La demande de grâce de Netanyahu renvoyée au ministère de la Justice

La conseillère juridique d'Isaac Herzog demande des 'documents supplémentaires' au département des grâces qui, au début du mois, n'a pas recommandé d’accorder de grâce au Premier ministre

Le Premier ministre Benjamin Netanyahu (à gauche) et le président Isaac Herzog lors d'un événement organisé en l'honneur des soldats exceptionnels dans le cadre des célébrations du 75ᵉ anniversaire de l'indépendance d'Israël, à la résidence présidentielle, à Jérusalem, le 26 avril 2023. (Crédit : Yonatan Sindel/Flash90)

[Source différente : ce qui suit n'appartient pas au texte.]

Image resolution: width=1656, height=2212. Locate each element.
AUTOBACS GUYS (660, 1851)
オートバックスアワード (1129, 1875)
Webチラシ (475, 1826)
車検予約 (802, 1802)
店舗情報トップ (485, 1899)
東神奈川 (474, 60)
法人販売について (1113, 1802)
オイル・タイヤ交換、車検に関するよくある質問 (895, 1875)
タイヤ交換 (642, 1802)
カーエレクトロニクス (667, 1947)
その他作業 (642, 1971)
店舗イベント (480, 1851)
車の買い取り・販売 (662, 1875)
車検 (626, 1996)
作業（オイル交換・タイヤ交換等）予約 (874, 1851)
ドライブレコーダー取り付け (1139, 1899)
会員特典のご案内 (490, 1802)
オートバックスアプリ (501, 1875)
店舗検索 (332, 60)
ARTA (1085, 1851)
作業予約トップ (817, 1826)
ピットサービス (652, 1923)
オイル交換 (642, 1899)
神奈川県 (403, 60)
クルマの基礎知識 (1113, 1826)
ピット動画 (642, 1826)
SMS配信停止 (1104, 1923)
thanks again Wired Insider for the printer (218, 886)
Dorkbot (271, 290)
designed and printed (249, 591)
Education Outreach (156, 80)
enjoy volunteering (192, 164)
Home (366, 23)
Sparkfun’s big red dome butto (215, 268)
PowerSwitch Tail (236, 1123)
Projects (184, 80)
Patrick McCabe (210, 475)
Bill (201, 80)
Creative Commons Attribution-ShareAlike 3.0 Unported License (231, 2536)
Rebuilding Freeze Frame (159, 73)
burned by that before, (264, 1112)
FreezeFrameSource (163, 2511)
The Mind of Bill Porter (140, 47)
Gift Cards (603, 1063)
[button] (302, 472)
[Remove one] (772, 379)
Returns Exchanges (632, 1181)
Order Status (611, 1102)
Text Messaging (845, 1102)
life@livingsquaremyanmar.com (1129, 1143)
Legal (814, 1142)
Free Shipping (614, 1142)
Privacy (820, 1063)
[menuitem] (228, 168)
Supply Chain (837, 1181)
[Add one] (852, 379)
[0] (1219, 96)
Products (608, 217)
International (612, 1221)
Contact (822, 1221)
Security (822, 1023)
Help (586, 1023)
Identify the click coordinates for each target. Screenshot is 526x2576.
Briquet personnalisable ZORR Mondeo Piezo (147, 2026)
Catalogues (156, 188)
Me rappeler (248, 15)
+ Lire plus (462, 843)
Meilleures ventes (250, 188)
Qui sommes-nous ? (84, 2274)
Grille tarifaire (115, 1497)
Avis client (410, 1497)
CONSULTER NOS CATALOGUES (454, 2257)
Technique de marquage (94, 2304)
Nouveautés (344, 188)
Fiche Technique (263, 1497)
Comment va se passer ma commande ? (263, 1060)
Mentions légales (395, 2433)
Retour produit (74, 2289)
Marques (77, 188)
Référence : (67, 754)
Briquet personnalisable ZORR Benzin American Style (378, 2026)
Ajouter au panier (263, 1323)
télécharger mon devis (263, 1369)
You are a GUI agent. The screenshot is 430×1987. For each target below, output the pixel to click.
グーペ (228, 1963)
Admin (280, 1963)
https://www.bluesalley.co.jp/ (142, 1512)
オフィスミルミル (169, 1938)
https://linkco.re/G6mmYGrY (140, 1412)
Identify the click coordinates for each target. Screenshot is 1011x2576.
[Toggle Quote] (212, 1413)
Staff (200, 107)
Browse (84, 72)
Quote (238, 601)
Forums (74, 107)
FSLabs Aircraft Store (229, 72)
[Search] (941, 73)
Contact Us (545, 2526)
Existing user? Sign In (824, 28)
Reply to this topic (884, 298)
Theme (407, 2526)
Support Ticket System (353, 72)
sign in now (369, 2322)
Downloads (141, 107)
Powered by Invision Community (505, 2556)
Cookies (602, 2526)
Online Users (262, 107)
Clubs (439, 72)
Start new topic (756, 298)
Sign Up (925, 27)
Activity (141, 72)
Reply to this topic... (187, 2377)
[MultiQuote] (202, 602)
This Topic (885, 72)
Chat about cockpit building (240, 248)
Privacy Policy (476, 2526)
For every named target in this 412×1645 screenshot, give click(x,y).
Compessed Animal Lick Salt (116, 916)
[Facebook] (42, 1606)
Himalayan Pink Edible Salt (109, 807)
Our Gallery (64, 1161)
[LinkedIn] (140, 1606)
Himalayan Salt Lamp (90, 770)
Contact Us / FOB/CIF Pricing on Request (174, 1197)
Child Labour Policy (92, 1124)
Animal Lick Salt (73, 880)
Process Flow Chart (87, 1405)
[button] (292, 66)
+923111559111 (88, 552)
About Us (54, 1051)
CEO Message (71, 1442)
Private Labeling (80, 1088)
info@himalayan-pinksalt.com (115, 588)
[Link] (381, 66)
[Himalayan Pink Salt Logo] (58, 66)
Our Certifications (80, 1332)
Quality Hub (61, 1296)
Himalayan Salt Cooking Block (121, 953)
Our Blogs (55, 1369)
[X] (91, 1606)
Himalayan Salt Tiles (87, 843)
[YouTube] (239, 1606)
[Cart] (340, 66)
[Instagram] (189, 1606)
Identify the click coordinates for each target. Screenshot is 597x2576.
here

Michal Tzuk, la conseillère juridique du président Isaac Herzog, a demandé des « documents supplémentaires » au département des grâces du ministère de la Justice dans le cadre de l’examen de la demande de grâce du Premier ministre Benjamin Netanyahu, actuellement jugé pour corruption, a indiqué dimanche le bureau de Herzog dans un communiqué.

« La présidence a demandé au département des documents complémentaires concernant les précédents en matière d’exercice du pouvoir de grâce avant la conclusion d’une procédure pénale, y compris dans les affaires impliquant des gestes diplomatiques ou des accords de libération d’otages », indique le communiqué.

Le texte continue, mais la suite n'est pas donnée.